Prompt
Your job is to set down the stretch of entries that opens with the line containing "Contact (740, 60)" and closes with the line containing "Shipping Policy (60, 2109)". Keep both end lines, copy each exactly, and add nothing.

Source data
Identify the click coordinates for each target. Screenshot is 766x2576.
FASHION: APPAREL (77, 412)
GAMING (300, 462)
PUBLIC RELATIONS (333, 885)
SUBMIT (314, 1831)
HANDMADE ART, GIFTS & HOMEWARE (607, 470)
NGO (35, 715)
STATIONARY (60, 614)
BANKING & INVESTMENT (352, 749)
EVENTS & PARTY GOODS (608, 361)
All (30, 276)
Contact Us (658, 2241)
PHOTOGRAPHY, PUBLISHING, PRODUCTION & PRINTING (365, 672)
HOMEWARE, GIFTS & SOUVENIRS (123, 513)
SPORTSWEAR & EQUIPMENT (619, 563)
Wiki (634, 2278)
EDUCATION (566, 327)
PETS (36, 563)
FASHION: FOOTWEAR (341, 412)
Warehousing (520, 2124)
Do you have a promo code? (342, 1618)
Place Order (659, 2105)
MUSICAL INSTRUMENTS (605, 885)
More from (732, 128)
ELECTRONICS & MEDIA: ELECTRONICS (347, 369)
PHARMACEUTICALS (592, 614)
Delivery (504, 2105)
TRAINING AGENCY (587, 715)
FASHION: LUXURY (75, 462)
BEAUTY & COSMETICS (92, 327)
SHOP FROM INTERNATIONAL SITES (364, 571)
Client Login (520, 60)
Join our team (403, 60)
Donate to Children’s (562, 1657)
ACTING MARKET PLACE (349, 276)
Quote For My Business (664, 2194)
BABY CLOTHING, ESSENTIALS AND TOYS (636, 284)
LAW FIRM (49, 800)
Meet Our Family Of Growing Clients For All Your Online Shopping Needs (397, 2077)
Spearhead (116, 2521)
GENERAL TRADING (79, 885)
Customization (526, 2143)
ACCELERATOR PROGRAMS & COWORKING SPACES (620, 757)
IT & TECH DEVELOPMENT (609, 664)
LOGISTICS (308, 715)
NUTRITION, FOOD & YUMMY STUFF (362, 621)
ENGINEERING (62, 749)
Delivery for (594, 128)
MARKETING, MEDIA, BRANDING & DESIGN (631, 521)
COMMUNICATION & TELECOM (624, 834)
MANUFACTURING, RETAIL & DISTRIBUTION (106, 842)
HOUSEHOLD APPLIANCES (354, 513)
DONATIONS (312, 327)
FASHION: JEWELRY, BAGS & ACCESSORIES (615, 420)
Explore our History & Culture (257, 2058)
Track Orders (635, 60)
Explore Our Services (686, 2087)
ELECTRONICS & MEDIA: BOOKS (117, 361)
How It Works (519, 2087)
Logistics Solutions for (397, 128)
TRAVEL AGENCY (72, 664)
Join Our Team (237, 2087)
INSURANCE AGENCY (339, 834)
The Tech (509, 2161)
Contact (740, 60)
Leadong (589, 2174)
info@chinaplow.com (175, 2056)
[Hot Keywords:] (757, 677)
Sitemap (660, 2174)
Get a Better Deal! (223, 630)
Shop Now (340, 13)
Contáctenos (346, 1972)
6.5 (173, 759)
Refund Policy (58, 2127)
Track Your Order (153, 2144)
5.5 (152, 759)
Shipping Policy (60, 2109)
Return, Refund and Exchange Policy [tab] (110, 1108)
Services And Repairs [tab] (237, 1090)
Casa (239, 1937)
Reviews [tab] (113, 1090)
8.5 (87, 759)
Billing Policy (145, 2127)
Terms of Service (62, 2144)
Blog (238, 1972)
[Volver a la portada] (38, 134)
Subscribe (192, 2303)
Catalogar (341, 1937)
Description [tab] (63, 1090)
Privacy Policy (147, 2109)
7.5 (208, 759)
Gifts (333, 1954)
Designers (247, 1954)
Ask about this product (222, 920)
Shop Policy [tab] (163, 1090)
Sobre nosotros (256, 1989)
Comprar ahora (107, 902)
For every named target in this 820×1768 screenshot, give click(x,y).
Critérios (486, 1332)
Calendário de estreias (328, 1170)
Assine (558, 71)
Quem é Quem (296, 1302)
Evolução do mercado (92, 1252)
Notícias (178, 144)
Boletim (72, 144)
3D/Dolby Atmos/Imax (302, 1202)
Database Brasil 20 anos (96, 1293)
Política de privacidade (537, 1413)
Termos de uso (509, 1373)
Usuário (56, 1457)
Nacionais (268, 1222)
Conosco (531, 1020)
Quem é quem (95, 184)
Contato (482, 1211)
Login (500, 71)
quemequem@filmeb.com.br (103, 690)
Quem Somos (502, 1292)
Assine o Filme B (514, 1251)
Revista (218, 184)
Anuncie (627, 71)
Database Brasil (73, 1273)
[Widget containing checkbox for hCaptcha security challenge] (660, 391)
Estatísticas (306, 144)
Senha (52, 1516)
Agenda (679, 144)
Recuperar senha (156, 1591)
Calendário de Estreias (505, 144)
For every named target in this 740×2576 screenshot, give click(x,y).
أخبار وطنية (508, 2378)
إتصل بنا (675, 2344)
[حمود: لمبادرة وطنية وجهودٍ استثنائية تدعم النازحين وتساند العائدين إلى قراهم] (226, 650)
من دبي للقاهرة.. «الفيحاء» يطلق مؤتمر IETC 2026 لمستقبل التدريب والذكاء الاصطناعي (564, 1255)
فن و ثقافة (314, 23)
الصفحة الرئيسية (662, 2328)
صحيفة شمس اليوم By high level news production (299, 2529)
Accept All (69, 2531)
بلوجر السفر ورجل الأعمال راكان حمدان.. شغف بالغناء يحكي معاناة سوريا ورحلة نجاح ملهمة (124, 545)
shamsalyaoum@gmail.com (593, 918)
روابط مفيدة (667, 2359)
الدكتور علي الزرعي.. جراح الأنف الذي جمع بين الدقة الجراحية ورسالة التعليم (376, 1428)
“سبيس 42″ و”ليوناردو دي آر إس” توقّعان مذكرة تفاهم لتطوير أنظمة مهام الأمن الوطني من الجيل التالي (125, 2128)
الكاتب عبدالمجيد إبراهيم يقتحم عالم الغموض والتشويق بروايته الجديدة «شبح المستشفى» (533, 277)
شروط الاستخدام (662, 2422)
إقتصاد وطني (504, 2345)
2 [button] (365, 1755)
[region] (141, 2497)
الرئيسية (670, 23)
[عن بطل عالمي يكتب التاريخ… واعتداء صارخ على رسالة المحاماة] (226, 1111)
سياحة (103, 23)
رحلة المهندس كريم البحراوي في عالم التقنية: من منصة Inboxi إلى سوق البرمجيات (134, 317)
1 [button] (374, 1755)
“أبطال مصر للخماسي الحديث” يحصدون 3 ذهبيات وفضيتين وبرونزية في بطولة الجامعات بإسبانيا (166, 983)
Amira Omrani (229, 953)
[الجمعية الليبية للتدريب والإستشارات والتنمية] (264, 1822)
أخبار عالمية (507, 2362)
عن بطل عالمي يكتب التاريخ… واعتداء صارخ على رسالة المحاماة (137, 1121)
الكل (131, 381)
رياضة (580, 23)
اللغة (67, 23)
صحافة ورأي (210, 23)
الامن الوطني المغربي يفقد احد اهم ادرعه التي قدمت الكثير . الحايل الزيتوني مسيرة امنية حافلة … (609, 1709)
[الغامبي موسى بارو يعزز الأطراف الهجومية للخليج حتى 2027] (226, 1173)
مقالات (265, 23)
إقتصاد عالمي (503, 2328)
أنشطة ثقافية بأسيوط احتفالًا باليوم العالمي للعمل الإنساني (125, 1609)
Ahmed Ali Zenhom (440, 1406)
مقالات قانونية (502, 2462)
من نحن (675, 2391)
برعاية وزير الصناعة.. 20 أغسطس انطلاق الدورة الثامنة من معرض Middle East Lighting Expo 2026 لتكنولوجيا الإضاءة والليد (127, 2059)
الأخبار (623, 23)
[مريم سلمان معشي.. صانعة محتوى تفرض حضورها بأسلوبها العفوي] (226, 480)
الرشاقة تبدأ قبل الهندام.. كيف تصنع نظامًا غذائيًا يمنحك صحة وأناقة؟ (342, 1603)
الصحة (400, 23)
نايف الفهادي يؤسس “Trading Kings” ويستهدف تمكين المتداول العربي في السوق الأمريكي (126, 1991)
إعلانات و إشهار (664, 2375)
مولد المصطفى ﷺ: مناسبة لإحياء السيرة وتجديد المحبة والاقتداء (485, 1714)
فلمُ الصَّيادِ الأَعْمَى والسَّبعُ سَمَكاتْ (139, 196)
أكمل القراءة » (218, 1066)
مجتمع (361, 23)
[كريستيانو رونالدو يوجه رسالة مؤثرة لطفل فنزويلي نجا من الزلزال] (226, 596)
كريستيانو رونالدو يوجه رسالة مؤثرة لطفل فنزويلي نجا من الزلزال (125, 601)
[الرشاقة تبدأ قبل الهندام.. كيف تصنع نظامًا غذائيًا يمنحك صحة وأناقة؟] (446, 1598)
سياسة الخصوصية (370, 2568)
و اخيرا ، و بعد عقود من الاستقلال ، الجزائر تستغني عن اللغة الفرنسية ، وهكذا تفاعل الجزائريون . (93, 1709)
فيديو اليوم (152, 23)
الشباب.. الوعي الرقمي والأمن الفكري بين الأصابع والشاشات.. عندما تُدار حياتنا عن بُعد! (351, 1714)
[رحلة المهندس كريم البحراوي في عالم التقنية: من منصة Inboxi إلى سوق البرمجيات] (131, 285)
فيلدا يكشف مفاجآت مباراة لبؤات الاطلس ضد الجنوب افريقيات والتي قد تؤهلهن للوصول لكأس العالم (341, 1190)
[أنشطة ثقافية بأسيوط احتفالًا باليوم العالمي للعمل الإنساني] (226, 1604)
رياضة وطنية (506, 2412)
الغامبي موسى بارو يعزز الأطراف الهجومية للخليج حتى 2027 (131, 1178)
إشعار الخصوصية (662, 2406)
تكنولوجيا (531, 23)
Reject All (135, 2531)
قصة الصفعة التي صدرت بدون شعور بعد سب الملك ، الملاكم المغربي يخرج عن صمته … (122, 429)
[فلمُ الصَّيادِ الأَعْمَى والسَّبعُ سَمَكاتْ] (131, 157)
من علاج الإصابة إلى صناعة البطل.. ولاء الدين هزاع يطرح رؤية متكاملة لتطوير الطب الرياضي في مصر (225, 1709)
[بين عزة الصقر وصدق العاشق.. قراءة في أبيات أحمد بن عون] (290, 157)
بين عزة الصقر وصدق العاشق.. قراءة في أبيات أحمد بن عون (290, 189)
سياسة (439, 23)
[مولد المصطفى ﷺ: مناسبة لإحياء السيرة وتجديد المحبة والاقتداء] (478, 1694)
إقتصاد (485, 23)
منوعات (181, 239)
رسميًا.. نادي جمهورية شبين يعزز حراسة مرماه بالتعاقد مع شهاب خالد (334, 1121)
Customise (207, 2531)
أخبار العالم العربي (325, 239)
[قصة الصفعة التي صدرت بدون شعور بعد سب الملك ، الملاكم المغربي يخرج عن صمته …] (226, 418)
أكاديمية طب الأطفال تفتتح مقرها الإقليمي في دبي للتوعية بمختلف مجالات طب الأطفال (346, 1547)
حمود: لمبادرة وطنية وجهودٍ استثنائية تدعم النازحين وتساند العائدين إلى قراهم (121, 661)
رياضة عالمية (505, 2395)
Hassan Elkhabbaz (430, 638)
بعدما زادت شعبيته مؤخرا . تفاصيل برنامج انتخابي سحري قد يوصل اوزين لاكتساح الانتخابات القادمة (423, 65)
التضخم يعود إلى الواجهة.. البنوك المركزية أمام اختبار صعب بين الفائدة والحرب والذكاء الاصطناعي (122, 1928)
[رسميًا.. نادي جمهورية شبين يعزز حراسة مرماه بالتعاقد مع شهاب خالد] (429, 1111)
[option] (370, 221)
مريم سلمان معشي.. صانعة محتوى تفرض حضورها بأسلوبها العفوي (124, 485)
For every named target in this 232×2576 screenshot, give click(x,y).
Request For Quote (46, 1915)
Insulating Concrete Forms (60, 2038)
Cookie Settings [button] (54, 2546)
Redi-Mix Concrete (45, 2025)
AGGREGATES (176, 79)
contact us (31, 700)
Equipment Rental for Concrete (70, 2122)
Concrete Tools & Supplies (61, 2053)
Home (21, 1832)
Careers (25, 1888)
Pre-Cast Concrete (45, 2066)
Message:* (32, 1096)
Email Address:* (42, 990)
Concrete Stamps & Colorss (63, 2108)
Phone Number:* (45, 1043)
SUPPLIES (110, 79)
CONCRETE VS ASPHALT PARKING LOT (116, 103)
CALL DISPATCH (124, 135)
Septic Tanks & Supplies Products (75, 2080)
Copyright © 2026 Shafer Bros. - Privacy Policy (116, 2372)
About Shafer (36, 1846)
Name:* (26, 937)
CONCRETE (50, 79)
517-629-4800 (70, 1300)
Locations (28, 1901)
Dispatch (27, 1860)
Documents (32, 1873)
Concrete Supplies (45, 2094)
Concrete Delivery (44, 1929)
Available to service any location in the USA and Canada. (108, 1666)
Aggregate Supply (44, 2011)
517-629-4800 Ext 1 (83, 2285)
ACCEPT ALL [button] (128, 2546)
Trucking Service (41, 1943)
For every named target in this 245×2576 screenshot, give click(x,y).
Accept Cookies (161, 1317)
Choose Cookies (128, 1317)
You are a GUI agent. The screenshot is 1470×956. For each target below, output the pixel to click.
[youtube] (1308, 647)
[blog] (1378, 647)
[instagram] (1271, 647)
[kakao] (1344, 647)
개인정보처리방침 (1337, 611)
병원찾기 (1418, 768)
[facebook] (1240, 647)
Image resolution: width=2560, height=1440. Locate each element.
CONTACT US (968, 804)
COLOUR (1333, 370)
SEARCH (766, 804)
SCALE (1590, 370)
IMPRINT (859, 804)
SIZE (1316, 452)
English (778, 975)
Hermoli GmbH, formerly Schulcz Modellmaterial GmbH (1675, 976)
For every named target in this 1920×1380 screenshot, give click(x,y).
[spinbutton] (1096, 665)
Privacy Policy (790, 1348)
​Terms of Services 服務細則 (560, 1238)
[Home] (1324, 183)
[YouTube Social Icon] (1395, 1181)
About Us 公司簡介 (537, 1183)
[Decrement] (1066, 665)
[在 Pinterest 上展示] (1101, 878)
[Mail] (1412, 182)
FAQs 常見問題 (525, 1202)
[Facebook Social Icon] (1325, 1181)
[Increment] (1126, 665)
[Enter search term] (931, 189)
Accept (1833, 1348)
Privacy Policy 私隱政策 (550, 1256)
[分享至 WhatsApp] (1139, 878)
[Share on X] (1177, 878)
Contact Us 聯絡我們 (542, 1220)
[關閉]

Solution for this problem
Contact (740, 60)
Leadong (589, 2174)
info@chinaplow.com (175, 2056)
[Hot Keywords:] (757, 677)
Sitemap (660, 2174)
Get a Better Deal! (223, 630)
Shop Now (340, 13)
Contáctenos (346, 1972)
6.5 (173, 759)
Refund Policy (58, 2127)
Track Your Order (153, 2144)
5.5 (152, 759)
Shipping Policy (60, 2109)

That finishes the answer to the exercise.